• **The task**
For this exercise, return exactly the lines of the material below that begin at the one with "You are a GUI" and stop after the one with "The height and".

• **Material for the task**
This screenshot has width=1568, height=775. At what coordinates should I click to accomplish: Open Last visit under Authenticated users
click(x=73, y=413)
* * *
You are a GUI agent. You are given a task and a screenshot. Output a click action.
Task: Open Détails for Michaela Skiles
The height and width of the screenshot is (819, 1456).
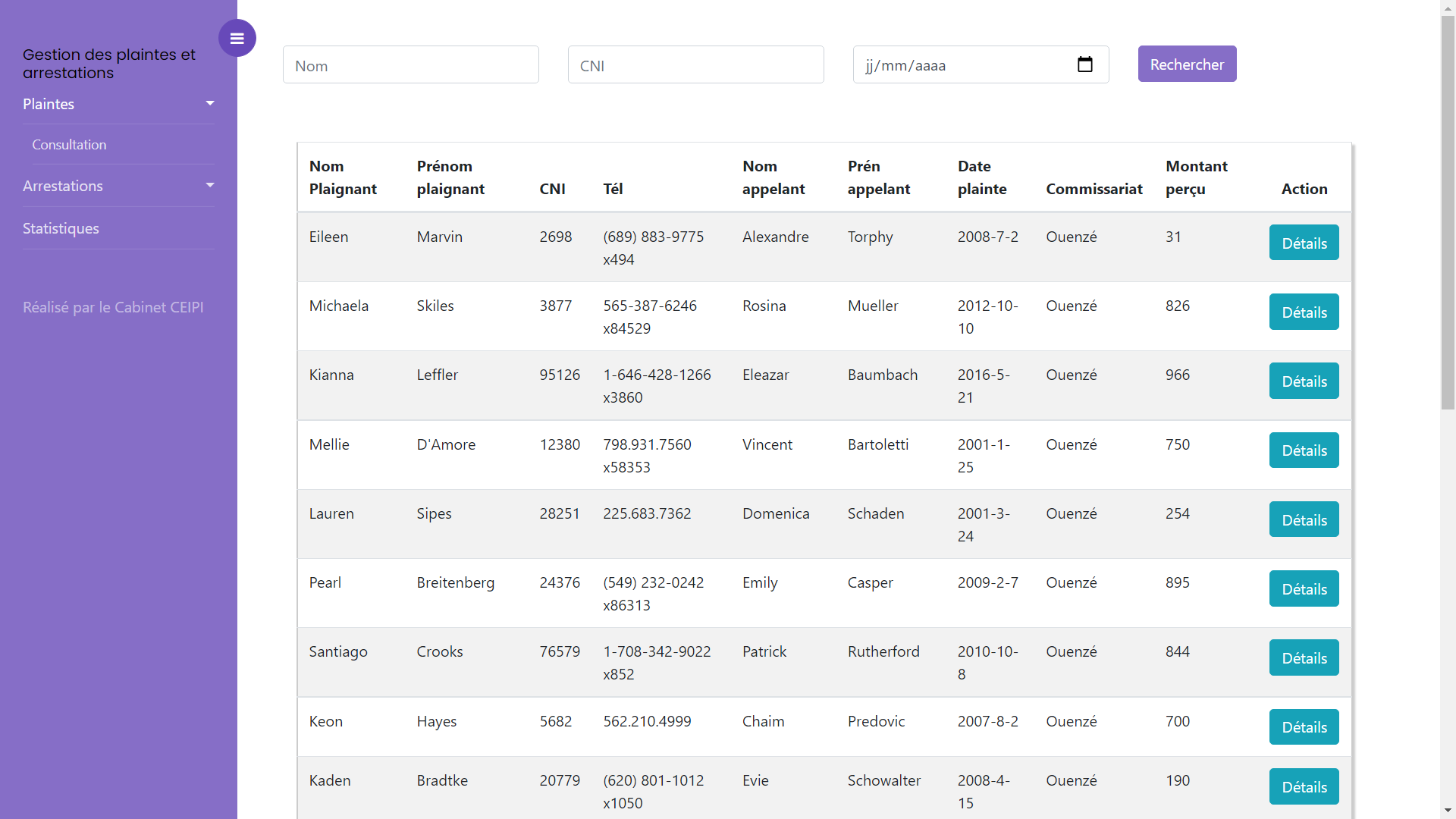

• **Response to this task**
You are a GUI agent. You are given a task and a screenshot. Output a click action.
Task: Open Détails for Michaela Skiles
The height and width of the screenshot is (819, 1456).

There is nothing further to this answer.